Thanks @Oscar_Smith, I’m not really looking for implicit mapping but rather a data structure whose allocation size is limited by storage (not memory) that I can get sub-arrays of. Basically this would allow me to port a lot of existing code to handle some new data.

The Mmap package provides memory-mapped file-based arrays that sound like they should do what you want. Only the portion you are accessing is paged into memory.

(Every AbstractArray subtype supports @views and subarrays.)

6 Likes

Thanks, @stevengj. Even better that it’s in the standard library.

Hi, @stevengj.

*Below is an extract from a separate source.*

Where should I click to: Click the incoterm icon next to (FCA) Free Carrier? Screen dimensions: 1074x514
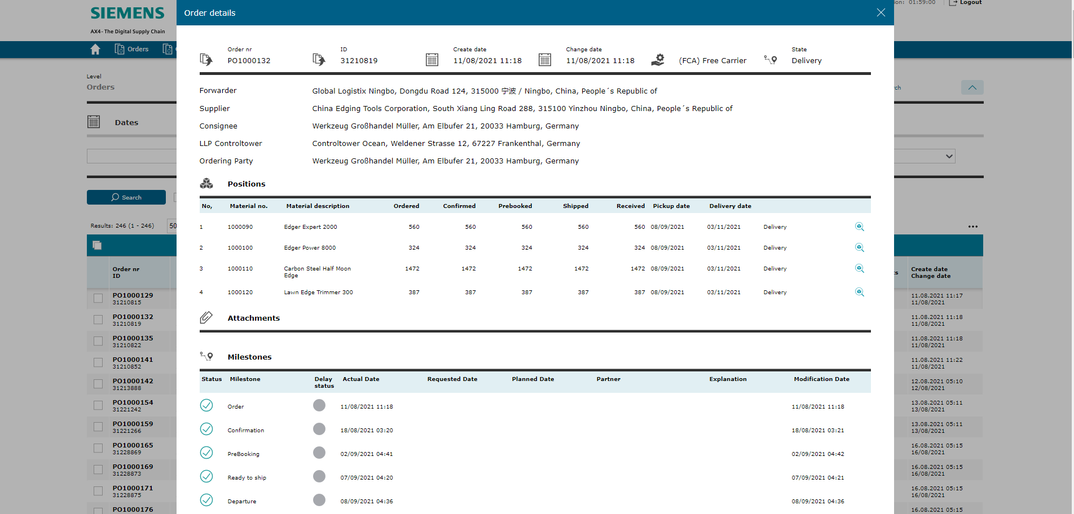coord(658,59)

For benchmarking the Mmap-based implementation, what is the best way to create some files with large random arrays?

The following (adapted from the docs) obviously doesn’t work because it has to create and write the whole array at once:

n=10
s = open("/tmp/mmap.bin", "w+")
write(s, 10)
write(s, 10^n)
write(s, rand(10, 10^n))

You could just call write in a loop…, e.g.

open("mmap.bin", "w") do io
    write(io, 10^10)
    for i = 1:1000
        write(io, rand(10^7))
    end
end
2 Likes

Thanks!
Is the do construct required here? I used almost the same for-loop strategy in this post but if fails.

No, but it’s good style when writing a file, since it automatically closes the file at the end of the do...end even if an exception occurs. It’s equivalent to

io = open(...)
try
    ...write stuff...
finally
    close(io)
end

but is less verbose.

5 Likes

Thanks, @stevengj!

Also I realized that the w+ was what was wrong with my loop, apparently allowing creation on open() also prevents write() from appending. when I changed it to w like yours it worked…